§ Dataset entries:

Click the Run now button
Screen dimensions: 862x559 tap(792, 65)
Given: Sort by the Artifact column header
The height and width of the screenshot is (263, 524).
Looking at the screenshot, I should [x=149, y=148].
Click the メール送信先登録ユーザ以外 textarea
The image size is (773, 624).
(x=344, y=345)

§ Work item: The records above are to be given again in full, exactly.

§ Response area:
Click the Run now button
Screen dimensions: 862x559 tap(792, 65)
Given: Sort by the Artifact column header
The height and width of the screenshot is (263, 524).
Looking at the screenshot, I should [x=149, y=148].
Click the メール送信先登録ユーザ以外 textarea
The image size is (773, 624).
(x=344, y=345)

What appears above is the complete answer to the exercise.